Request: Starting with the line containing "At what coordinates" and going on through the end of the records, render each line as a row of a Markdown table with the columns Row and Line. Number the rows, skip blank lines, and leave the pictures out.

═════ Data supplied

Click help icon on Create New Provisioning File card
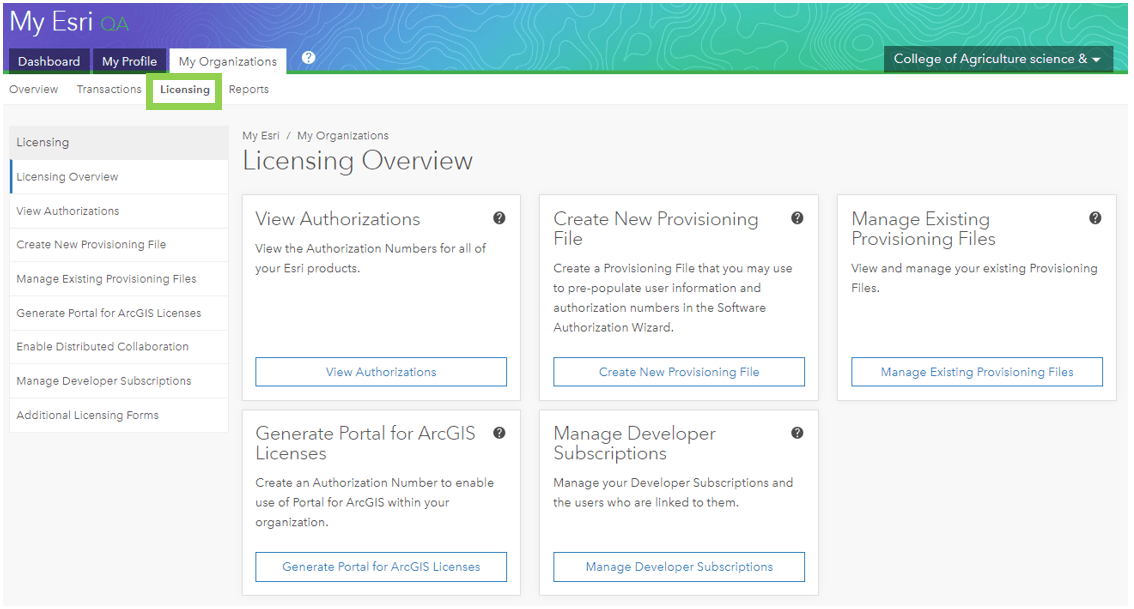Screen dimensions: 1134x609 click(x=797, y=218)
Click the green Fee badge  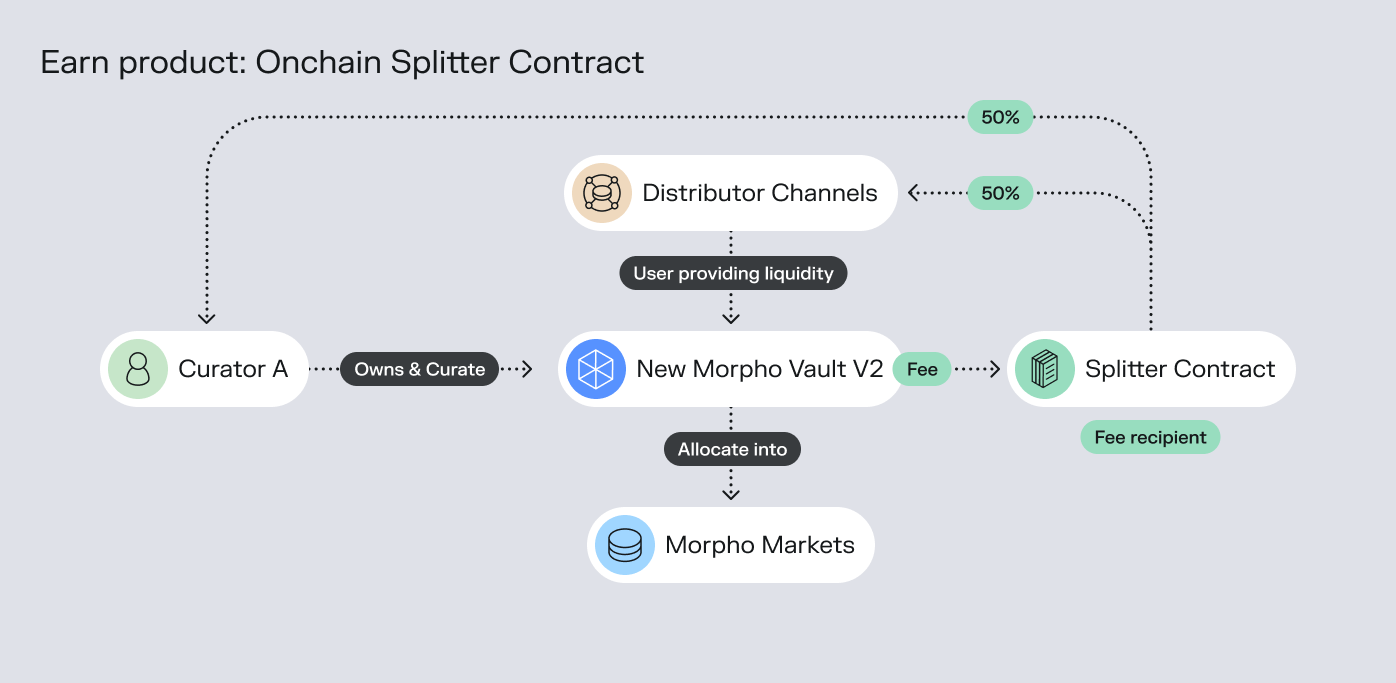point(921,369)
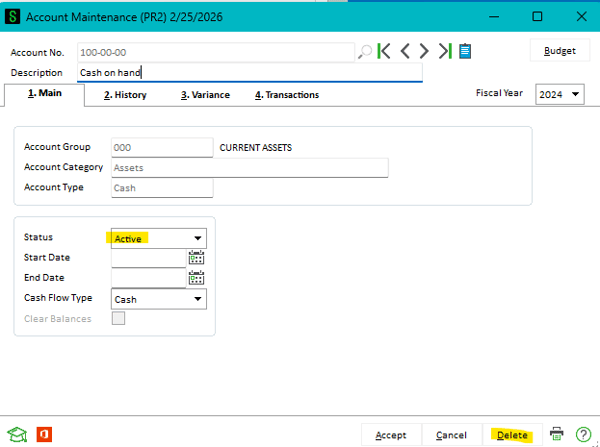
Task: Click the Office icon in the status bar
Action: (44, 434)
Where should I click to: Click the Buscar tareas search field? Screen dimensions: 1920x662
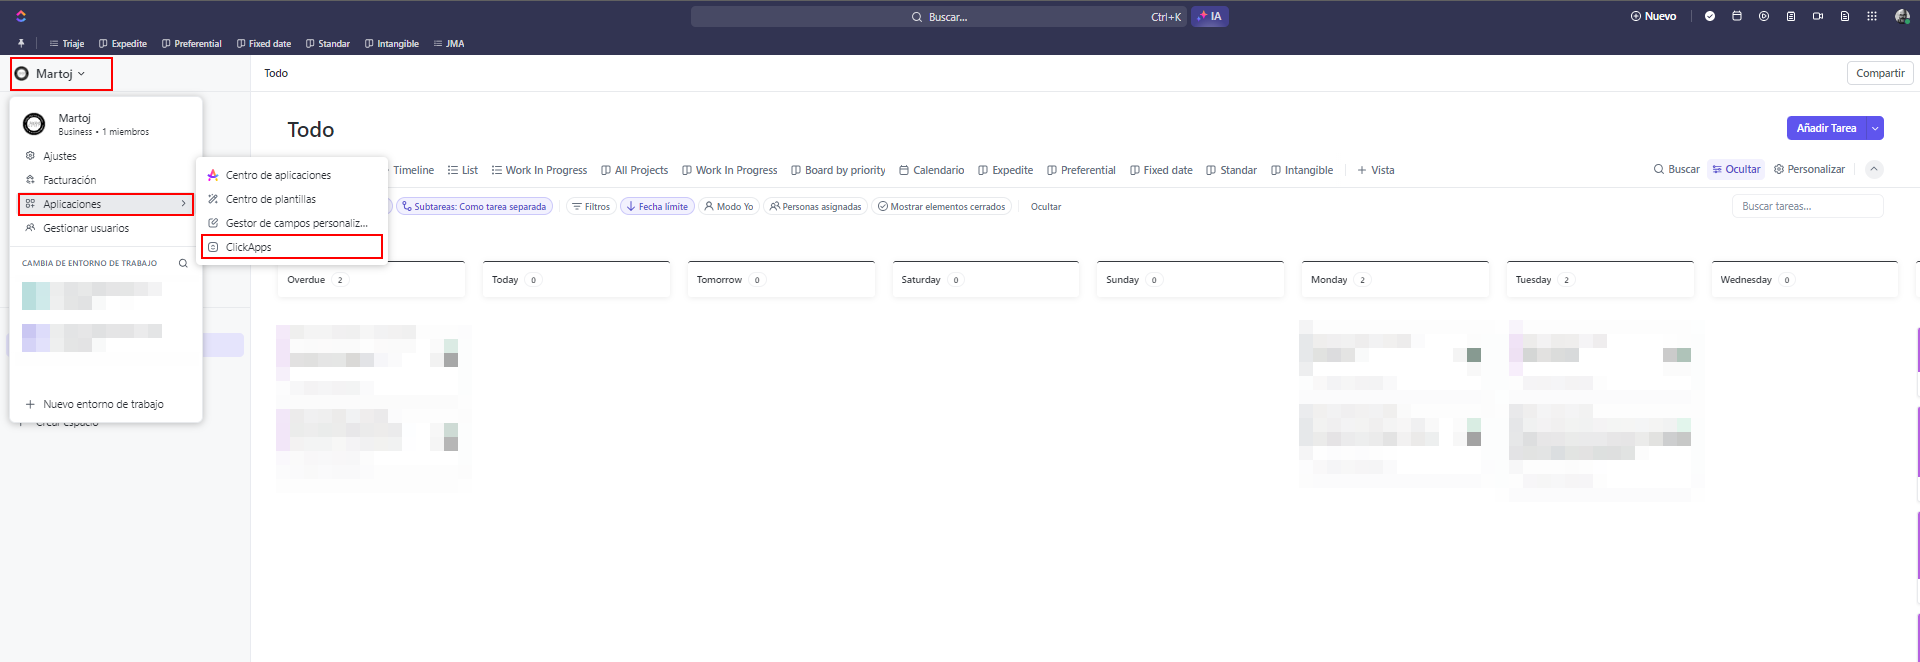click(x=1806, y=207)

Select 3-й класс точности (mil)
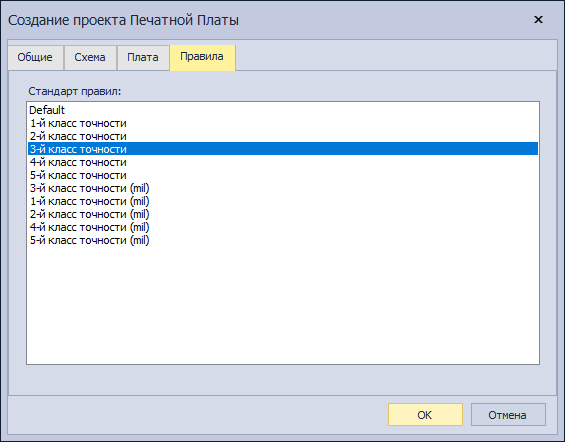coord(283,188)
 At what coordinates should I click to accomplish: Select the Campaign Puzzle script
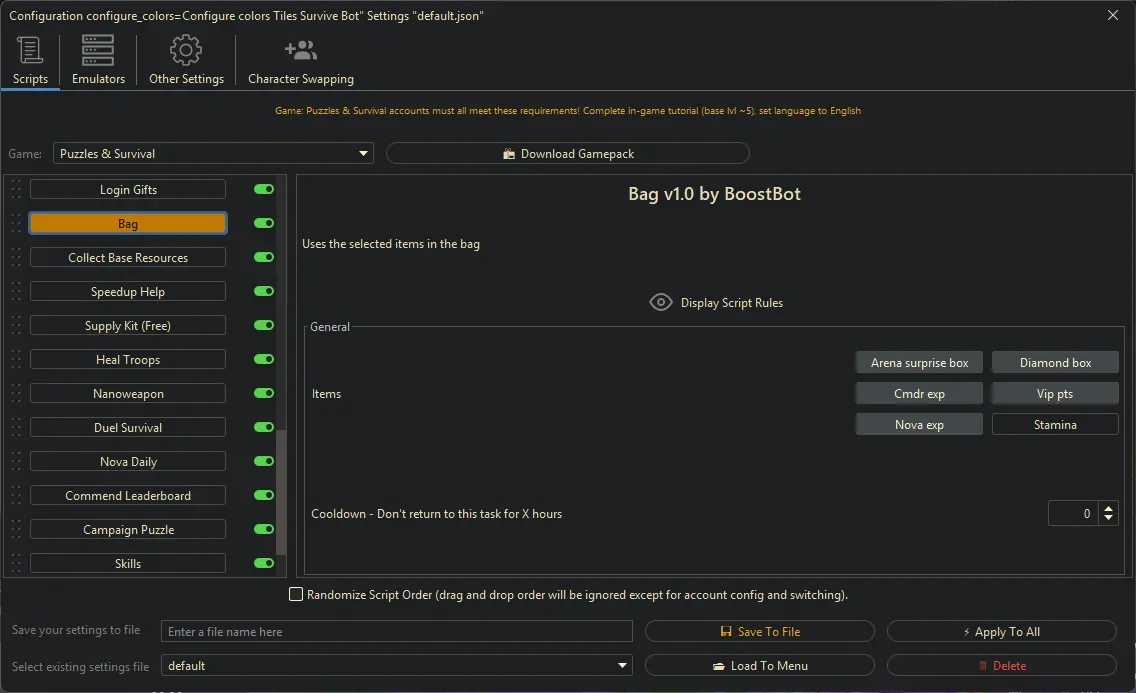coord(128,530)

══════════

Written reply:
| Row | Line |
|---|---|
| 1 |  At what coordinates should I click to accomplish: Select the Campaign Puzzle script |
| 2 | coord(128,530) |